WRITTEN INSTRUCTION A: Reproduce word for word the passage of the movie reviews below that begins at the words "Way funnier than" and stops after the words "her kick ass!".
WRITTEN INSTRUCTION B: Translate this sentence from the movie reviews below into Spanish: "I wasn’t sold on it enough to see it in theaters, but I was still pleasantly surprised."

SOURCE:
....
Stoic french cigarette smoking lonely assassin with a caged bird in his male living space. I was entirely too eepy for this movie, but what a vibe. Like a nonchalant noir version of The Killer, but with no narration.

    8/10


The Freshman [1990]


If you've seen Ferris Buller's Day Off and The Godfather, then you already know the two main characters, but it was really fun to watch them collide anyway.

    7/10


She's the Man [2006]


Way funnier than it had any right to be. The over the top sexism the plot is dependent on didn’t bother me like I thought it would. But man that third act just drag on and on and on! Combining Feste with Malvolio AND having no yellow cross-gartered stockings was a blunder. Should’ve been more gay. 

    6.5/10, almost a seven

    Beaux Score: "I love crossdressing, it's what Shakespeare would have wanted"


Ballerina [2025]


The action continues to impress, a great parallel story to John Wick’s. Eve is scrappy as hell and I loved to watch her kick ass!
They mix up the formula just enough to keep things interesting, but you still what get what you came for. Dialogue has never been a strong suit of the films—save for some choice one liners—but I felt the flaw more strongly in this one for some reason. I also knew John was going to make a cameo from the trailers, but I do wish there was less of him (no offense to Keanu).
I wasn’t sold on it enough to see it in theaters, but I was still pleasantly surprised. I am still not sold on it as an introduction to a series, but I guess we’ll see what happens.
....
DATA LISTING:
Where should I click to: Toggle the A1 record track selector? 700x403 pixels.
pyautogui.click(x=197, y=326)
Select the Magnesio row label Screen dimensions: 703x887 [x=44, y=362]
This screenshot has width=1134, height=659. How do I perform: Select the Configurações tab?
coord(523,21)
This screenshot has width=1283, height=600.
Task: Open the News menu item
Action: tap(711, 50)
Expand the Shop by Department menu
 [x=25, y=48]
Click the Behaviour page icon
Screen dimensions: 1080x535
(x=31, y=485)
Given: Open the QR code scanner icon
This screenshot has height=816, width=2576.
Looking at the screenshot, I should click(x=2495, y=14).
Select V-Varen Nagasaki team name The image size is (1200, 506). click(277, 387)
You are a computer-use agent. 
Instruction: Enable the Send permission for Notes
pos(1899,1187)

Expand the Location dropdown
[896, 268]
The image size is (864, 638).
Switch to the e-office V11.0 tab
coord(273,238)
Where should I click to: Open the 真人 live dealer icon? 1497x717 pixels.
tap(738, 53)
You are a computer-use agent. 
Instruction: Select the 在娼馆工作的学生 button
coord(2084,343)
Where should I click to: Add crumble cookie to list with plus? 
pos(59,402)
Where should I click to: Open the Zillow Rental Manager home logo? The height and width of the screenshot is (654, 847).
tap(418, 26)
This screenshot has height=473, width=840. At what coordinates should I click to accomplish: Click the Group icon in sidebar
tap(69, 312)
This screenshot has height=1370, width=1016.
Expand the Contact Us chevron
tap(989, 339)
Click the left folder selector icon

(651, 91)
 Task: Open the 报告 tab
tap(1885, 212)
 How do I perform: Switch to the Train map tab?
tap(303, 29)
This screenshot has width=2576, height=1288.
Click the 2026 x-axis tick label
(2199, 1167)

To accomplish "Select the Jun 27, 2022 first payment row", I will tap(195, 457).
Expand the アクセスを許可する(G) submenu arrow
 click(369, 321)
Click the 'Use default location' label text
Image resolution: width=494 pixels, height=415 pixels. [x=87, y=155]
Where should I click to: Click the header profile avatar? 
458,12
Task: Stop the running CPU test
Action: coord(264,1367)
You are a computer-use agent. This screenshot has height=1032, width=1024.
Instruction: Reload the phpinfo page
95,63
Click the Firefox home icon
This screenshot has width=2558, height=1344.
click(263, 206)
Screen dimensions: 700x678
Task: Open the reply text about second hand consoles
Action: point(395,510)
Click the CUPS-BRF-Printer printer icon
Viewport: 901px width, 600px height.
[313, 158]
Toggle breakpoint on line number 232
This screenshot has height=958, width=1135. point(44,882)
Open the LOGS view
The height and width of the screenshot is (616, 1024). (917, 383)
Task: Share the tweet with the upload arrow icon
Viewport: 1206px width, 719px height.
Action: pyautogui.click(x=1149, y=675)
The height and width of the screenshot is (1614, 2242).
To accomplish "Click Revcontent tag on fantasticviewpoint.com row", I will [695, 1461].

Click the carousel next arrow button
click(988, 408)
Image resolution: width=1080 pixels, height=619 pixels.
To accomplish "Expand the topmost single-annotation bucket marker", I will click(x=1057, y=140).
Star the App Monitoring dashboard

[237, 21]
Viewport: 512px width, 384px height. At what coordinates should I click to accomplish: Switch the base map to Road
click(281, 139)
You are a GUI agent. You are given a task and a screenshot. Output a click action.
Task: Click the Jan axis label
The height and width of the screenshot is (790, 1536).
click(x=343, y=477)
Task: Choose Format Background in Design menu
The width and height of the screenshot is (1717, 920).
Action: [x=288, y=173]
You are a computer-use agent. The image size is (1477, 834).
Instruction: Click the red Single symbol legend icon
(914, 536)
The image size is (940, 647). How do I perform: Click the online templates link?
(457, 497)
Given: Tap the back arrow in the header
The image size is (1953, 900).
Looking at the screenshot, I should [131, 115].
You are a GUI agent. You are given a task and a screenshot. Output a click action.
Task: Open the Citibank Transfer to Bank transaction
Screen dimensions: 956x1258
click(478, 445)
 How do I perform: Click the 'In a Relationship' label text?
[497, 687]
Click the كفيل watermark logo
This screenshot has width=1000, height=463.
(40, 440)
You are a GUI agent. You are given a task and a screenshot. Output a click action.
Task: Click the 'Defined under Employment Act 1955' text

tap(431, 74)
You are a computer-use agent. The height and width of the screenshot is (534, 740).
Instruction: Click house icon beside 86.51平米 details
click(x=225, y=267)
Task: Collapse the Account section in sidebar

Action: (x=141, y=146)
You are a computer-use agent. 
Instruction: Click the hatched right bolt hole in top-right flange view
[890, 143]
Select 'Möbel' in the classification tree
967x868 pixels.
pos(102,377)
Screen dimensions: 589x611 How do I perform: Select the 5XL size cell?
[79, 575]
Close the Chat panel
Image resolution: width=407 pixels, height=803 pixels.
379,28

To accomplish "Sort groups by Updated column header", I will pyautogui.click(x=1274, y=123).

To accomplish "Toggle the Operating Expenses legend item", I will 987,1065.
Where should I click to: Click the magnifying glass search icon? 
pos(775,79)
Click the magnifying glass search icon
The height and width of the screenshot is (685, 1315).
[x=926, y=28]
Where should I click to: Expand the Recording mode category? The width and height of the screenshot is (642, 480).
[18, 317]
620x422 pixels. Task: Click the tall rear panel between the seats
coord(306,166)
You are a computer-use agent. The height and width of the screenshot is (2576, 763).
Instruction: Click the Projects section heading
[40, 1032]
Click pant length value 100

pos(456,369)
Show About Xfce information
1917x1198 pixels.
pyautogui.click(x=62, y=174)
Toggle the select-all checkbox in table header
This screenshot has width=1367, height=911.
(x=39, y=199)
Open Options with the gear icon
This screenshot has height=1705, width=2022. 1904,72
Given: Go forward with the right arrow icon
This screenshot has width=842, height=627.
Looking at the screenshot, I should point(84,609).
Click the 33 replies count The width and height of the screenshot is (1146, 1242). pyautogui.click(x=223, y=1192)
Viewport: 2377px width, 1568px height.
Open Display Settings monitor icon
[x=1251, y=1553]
....
COMPLETE ANSWER A:
Way funnier than it had any right to be. The over the top sexism the plot is dependent on didn’t bother me like I thought it would. But man that third act just drag on and on and on! Combining Feste with Malvolio AND having no yellow cross-gartered stockings was a blunder. Should’ve been more gay. 

    6.5/10, almost a seven

    Beaux Score: "I love crossdressing, it's what Shakespeare would have wanted"


Ballerina [2025]


The action continues to impress, a great parallel story to John Wick’s. Eve is scrappy as hell and I loved to watch her kick ass!

COMPLETE ANSWER B: No me convenció lo suficiente como para verla en el cine, pero aun así me sorprendió gratamente.